**THE TASK**
Look through the data below and output, unchanged, every line from the one holding "Methods info icon" through the one holding "Where should I", inclusive. Skip the pictures.

**Items from a data source**
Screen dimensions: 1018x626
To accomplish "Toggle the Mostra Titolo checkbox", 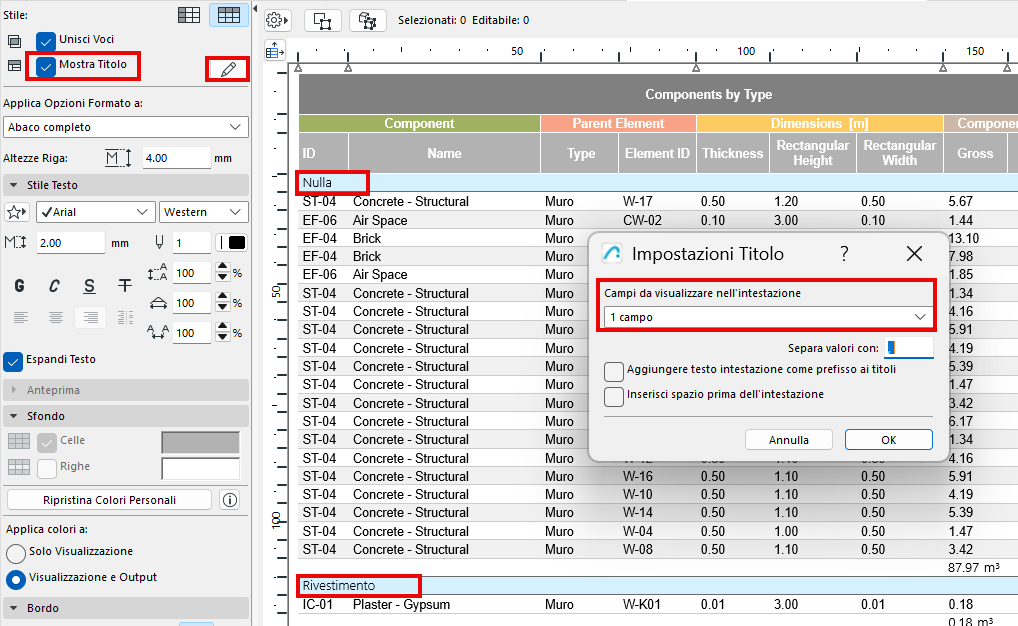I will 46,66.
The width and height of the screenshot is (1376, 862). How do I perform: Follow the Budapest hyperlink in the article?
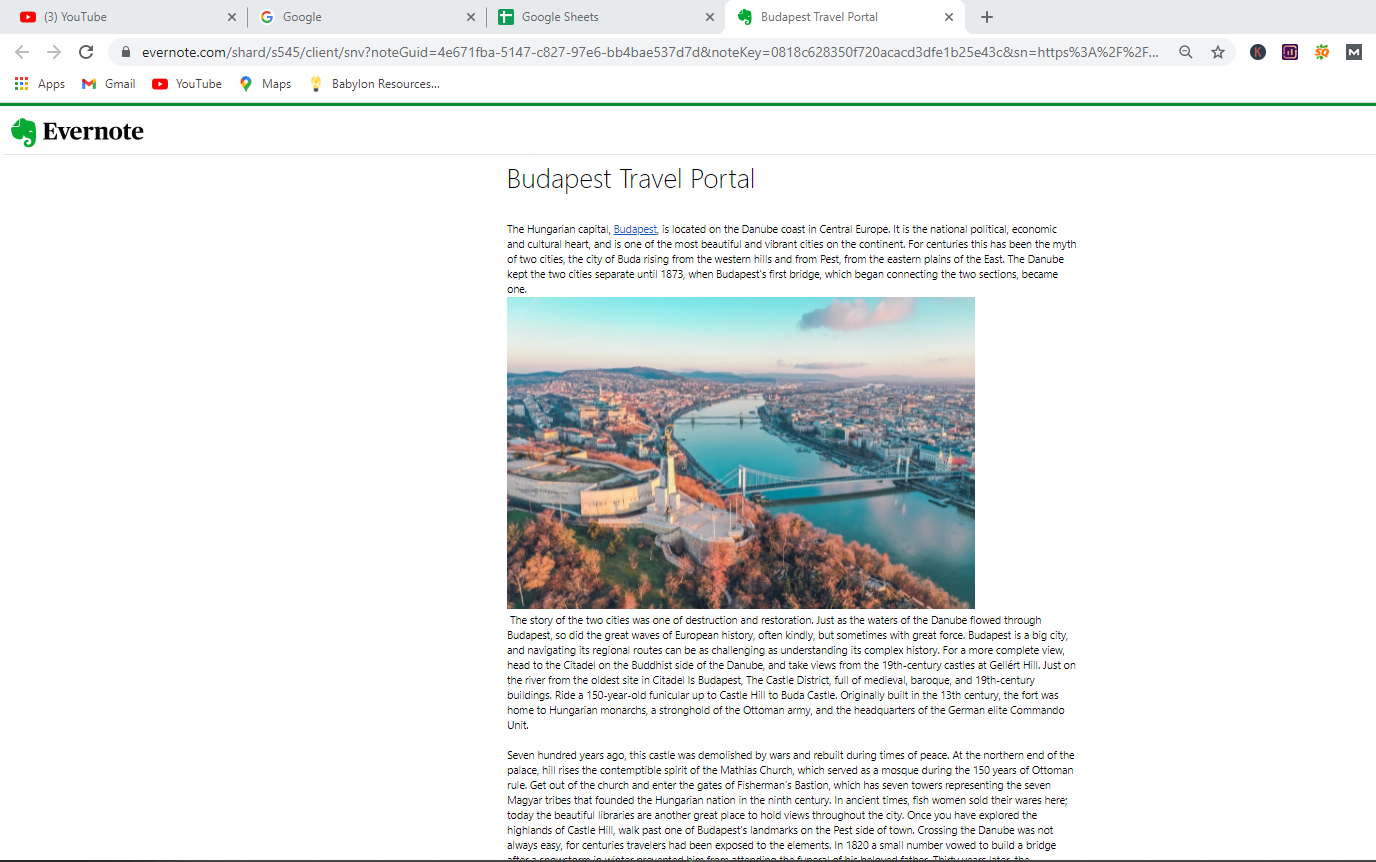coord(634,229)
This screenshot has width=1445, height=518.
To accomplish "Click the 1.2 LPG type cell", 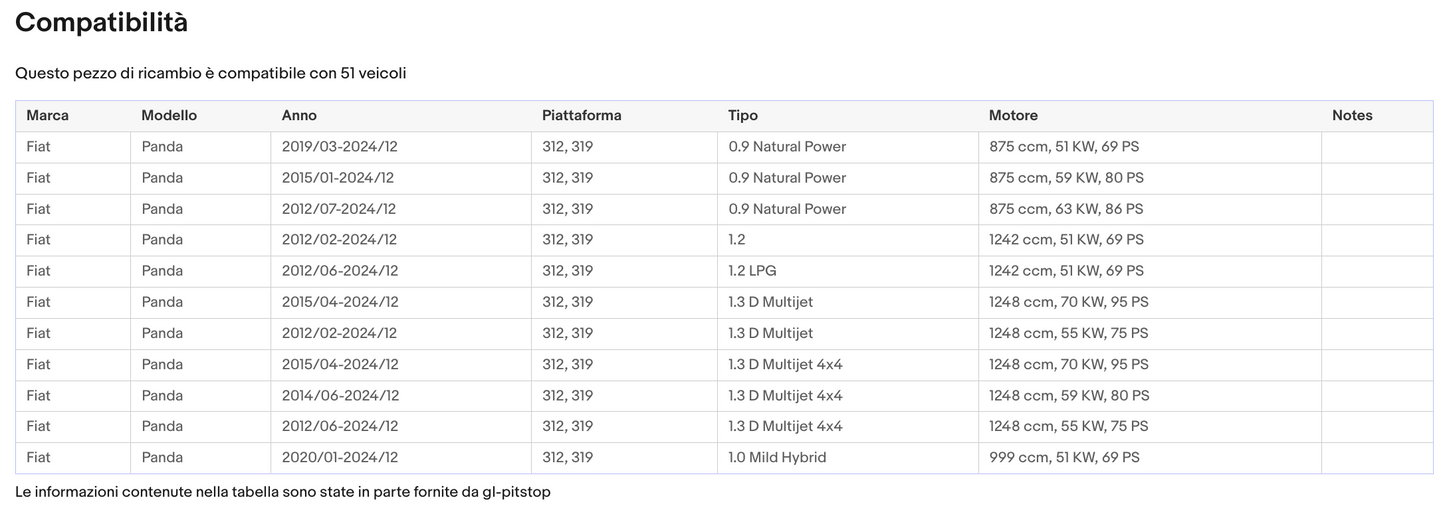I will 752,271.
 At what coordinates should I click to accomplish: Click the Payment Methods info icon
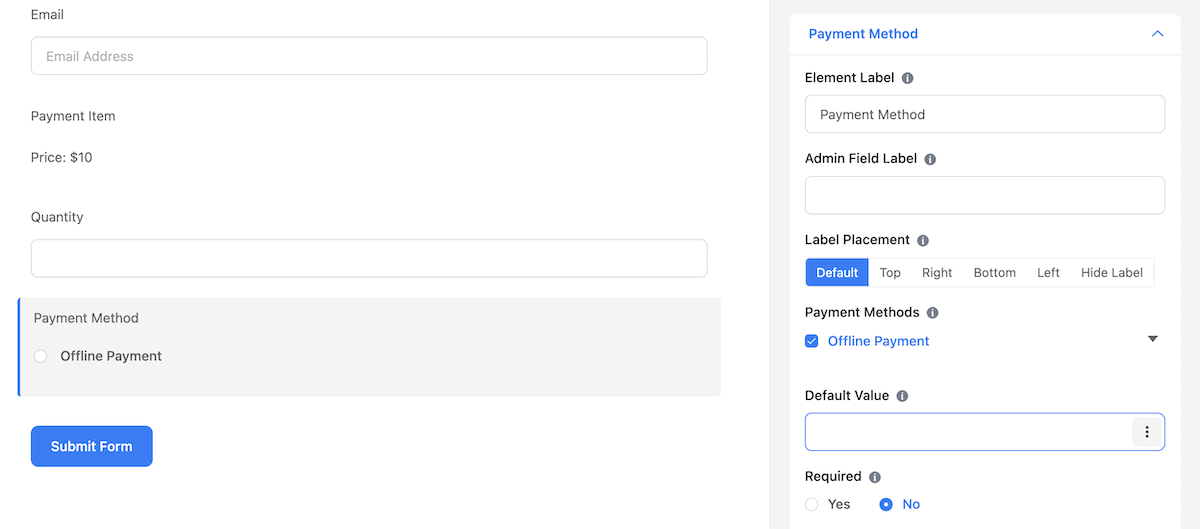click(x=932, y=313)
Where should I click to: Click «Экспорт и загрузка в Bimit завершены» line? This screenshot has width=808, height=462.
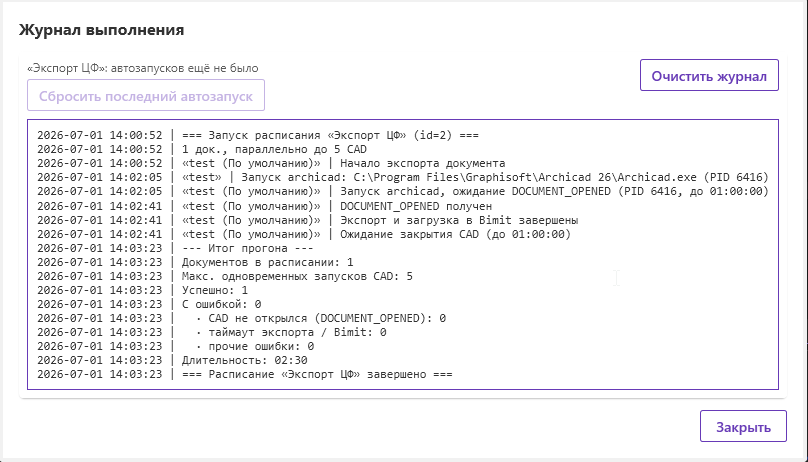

* * *

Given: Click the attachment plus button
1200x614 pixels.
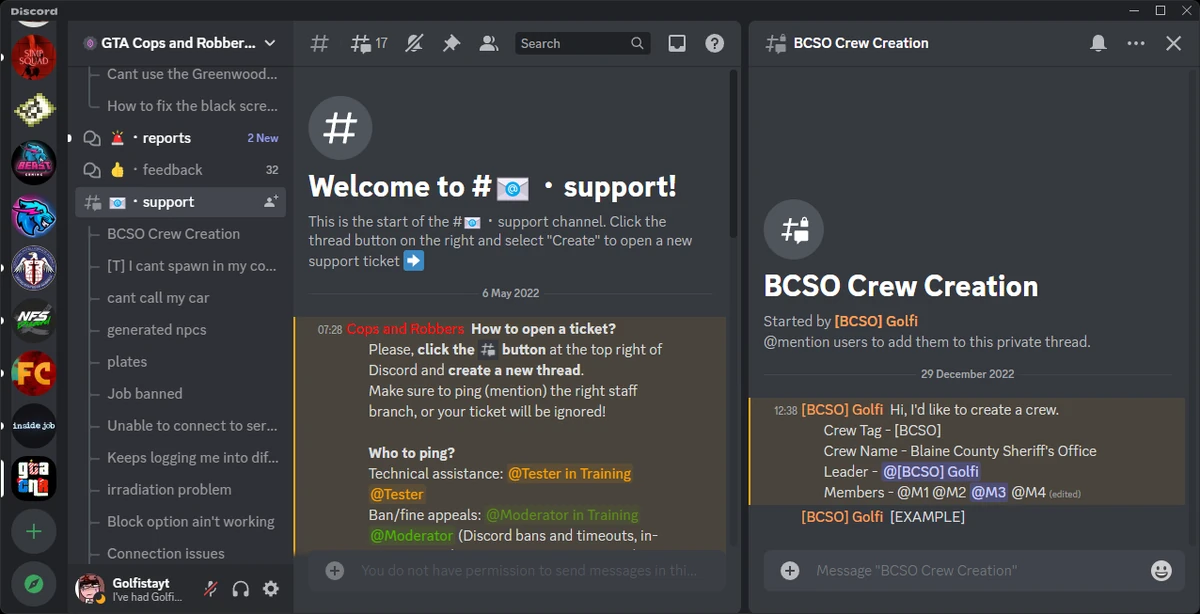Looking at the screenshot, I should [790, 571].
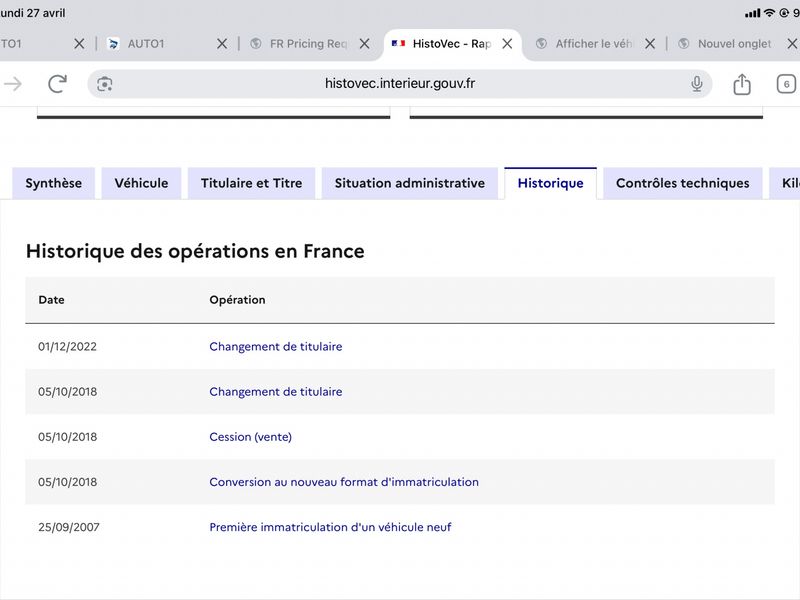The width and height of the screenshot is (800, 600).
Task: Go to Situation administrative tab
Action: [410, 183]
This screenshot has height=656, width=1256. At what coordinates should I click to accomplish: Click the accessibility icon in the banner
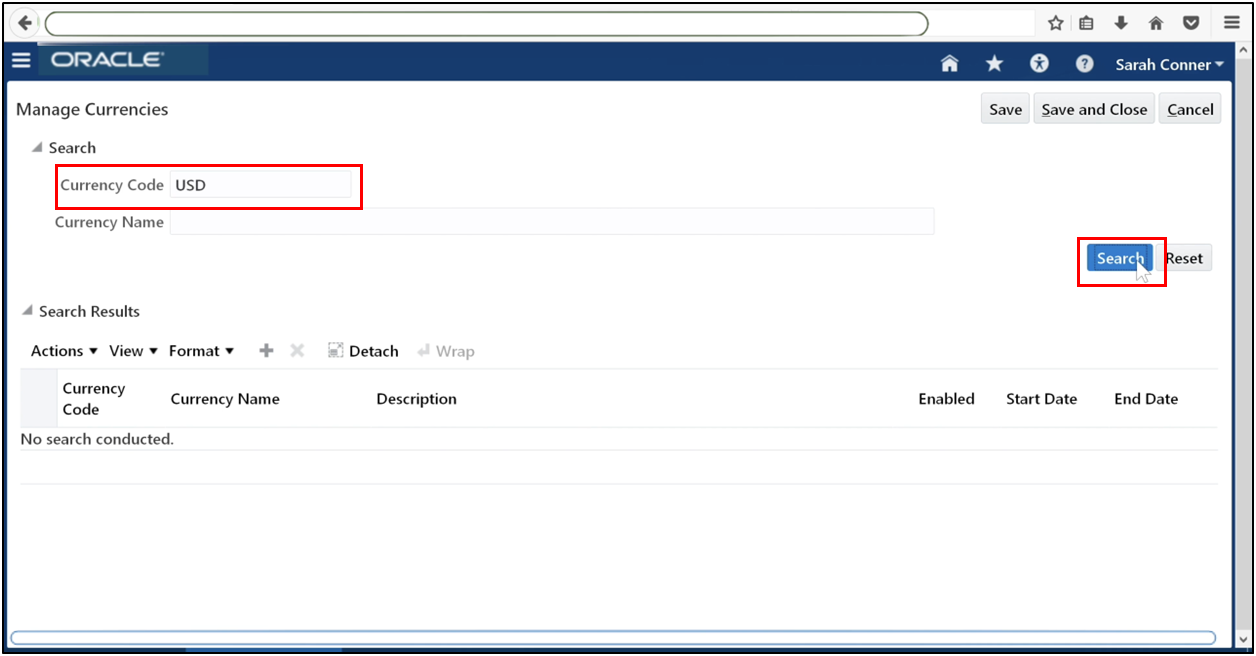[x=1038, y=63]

**ANSWER FOR THE TASK**
 At what coordinates should I click to accomplish: Click the Payment Methods info icon
click(x=932, y=313)
Where should I click to: Click «Экспорт и загрузка в Bimit завершены» line? This screenshot has width=808, height=462.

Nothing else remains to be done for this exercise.